Disasters can take many different forms, ranging from a temporary disturbance to ongoing destruction lasting anywhere from days to weeks or months at a time. While we can try our best to prepare for the worst in these situations, we won’t always be able to predict the severity of a crisis or take action until after the damage has been done. In events like these, communication plays a crucial role in the success (or not) of response and recovery efforts. Of the different possible ways to communicate, texting offers a simple, cost-effective solution for people and organizations to stay connected, streamline information and provide relief during times of crisis.
Both natural and manmade disasters can have ripple effects that cause major disruptions to wireless cellular networks, making it virtually impossible for phone calls to go through. For example, immediately after the 2013 Boston Marathon bombing, emergency phone lines were overloaded by voice and data bandwidth while people tried calling for help. A terrorist attack had basically crippled the wireless network and made it very difficult for runners, their families and the community at large to connect with first responders and other support systems when they needed to most.
Similarly, hurricanes, tornadoes and wildfires have historically wrought havoc on entire communities and halted communication between individuals and their loved ones. Just this past year, the wildfires that consumed Northern California knocked out 77 cell phone towers throughout the area, making it more difficult for people to call for help.
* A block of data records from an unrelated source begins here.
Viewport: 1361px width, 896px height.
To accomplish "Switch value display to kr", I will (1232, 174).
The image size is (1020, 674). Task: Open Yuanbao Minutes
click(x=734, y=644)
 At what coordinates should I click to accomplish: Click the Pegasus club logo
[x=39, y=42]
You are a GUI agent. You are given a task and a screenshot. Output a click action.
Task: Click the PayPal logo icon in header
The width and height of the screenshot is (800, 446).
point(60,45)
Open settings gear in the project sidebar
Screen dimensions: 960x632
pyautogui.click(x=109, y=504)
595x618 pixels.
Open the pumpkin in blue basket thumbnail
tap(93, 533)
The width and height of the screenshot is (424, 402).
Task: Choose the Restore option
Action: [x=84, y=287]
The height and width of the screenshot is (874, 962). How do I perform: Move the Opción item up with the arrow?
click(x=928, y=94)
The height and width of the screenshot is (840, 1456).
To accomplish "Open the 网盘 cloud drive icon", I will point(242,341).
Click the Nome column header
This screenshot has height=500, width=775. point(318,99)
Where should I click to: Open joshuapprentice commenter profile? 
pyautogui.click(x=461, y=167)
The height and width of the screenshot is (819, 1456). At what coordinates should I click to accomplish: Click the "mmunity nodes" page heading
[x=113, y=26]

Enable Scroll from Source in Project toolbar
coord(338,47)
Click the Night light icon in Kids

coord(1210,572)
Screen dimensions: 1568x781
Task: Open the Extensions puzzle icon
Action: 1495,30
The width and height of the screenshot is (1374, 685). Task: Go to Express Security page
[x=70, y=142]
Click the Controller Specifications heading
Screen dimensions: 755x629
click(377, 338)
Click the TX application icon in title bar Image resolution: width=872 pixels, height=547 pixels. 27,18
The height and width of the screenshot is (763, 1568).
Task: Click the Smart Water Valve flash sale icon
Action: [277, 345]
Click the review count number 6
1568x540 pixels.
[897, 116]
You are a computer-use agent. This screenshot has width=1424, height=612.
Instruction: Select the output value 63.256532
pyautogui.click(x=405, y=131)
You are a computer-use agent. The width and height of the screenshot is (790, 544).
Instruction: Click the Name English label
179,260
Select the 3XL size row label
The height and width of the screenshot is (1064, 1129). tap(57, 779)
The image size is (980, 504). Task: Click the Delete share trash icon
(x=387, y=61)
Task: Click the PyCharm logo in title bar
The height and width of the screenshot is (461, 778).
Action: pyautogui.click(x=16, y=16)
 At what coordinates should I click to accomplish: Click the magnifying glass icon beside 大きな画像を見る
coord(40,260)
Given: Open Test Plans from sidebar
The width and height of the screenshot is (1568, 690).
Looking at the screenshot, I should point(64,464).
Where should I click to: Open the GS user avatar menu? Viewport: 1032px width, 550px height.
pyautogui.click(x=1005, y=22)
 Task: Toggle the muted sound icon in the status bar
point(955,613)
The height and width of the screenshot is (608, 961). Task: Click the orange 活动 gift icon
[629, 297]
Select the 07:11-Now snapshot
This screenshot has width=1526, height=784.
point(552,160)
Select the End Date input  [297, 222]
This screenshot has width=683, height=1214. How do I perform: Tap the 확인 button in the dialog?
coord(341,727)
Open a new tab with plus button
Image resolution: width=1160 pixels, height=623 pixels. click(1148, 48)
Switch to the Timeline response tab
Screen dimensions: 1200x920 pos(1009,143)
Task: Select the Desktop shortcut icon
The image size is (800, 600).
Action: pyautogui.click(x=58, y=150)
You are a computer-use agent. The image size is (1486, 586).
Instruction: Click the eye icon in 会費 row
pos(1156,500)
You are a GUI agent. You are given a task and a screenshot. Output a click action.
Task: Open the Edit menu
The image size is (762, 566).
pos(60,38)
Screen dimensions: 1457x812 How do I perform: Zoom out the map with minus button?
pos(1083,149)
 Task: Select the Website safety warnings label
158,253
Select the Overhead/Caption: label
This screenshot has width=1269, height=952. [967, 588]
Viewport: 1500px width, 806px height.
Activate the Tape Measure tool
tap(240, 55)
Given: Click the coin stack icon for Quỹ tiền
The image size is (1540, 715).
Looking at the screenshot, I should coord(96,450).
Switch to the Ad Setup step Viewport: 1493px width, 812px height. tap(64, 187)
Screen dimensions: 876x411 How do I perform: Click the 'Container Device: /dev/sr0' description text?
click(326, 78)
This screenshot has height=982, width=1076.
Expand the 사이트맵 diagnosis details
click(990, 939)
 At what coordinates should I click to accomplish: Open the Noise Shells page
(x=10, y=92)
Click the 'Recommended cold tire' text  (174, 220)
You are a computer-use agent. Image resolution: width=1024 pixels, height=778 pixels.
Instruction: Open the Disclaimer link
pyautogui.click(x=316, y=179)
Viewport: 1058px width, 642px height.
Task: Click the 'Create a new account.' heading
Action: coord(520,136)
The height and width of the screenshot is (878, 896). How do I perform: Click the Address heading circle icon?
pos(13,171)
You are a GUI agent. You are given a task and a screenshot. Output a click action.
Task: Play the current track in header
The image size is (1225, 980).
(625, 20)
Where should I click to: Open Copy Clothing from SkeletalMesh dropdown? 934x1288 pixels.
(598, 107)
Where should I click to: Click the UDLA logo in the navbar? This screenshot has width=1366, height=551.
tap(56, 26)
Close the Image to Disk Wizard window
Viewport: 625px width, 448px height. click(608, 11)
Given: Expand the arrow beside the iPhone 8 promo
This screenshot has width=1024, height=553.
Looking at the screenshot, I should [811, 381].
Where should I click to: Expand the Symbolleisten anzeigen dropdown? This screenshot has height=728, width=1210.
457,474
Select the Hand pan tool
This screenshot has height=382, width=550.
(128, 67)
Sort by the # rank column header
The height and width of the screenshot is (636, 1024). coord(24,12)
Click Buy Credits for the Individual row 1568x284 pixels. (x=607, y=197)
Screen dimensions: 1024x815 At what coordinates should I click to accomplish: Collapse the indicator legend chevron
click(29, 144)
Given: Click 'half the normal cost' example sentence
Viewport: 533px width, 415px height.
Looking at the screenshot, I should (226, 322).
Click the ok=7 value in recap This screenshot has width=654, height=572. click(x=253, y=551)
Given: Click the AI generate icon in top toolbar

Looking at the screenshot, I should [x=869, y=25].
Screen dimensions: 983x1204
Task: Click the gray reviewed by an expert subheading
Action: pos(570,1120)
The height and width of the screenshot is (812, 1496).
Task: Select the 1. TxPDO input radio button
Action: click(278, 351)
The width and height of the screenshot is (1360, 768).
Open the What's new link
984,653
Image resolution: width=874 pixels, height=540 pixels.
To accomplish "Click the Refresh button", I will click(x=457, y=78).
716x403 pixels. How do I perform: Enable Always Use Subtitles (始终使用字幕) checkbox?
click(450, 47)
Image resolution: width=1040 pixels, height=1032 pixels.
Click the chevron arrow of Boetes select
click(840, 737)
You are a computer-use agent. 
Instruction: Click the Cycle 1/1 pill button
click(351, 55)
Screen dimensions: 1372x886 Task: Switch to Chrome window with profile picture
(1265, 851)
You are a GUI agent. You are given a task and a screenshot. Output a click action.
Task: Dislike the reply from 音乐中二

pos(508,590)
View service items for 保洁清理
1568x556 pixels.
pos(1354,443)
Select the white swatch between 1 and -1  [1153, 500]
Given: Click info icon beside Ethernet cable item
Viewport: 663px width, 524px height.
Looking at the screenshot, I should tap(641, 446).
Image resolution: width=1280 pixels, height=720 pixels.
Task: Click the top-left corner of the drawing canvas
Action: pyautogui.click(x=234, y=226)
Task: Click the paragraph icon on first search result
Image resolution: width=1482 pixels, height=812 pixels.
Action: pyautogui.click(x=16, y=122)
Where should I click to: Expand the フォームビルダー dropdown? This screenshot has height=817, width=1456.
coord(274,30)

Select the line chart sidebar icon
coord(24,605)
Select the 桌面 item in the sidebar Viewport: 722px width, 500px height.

Two Category 5 hurricanes also left 73% of the U.S. Virgin Islands without power for more than two months.
When news stations first issued warnings for Hurricane Irma, St. John’s Sheriff’s Office (SJSO) in St. Augustine, FL didn’t know how bad the area would get hit. They prepared for the worst-case scenario and put a communication plan in place that would allow their staff to maintain contact throughout the hurricane – even after the power went out.
SJSO utilized Zipwhip’s business texting to keep track of employees’ whereabouts and make sure that everyone was safe. They also took advantage of the keyword feature within the Zipwhip application, which enabled SJSO to provide important directives instantaneously to all staff for several days until it was safe to open the Sheriff’s Office again.
Fortunately, texting does not use as much bandwidth as phone calls. So, when emergencies happen, and cellular connections get disrupted, people are typically still able to send and receive text messages to one another. Having a two-way conversational tool available can ultimately help disaster and relief organizations work more efficiently to alleviate crisis situations.
Stay informed and inform others.
Emergencies like flooding, fire and crime are, relatively speaking, easy to recognize and bring to the attention of proper authorities. But sometimes the root cause of disaster is less obvious. Poisoning for example, is a serious problem that can be found in drugs, consumer products, animals, isolated environments and food. If you were exposed to poison, would you know who to contact and how?
The American Association of Poison Control Centers (AAPCC) is comprised of nurses, pharmacists, and physicians across the nation’s 55 poison control centers that help people who have poison-related questions, concerns, or emergencies. In an effort to make poison control expertise even more accessible to the public, AAPCC recently text-enabled their business landline (the Poison Help Hotline) to give people poison control at their fingertips. Their text messaging service helps get critical information to clinical experts fast, and is available to everyone, every day, every hour, for free. If you need to reach the Poison Help Hotline, text or call 1-800-222-1222.
In preparing for disasters big or small, communication is vital. Making texting a part of that plan ensures having accessibility to notify appropriate authorities when a crisis happens, and to make sure that your loved ones are safe. The effectiveness of communications systems during a disaster can be the difference between life and death for those affected.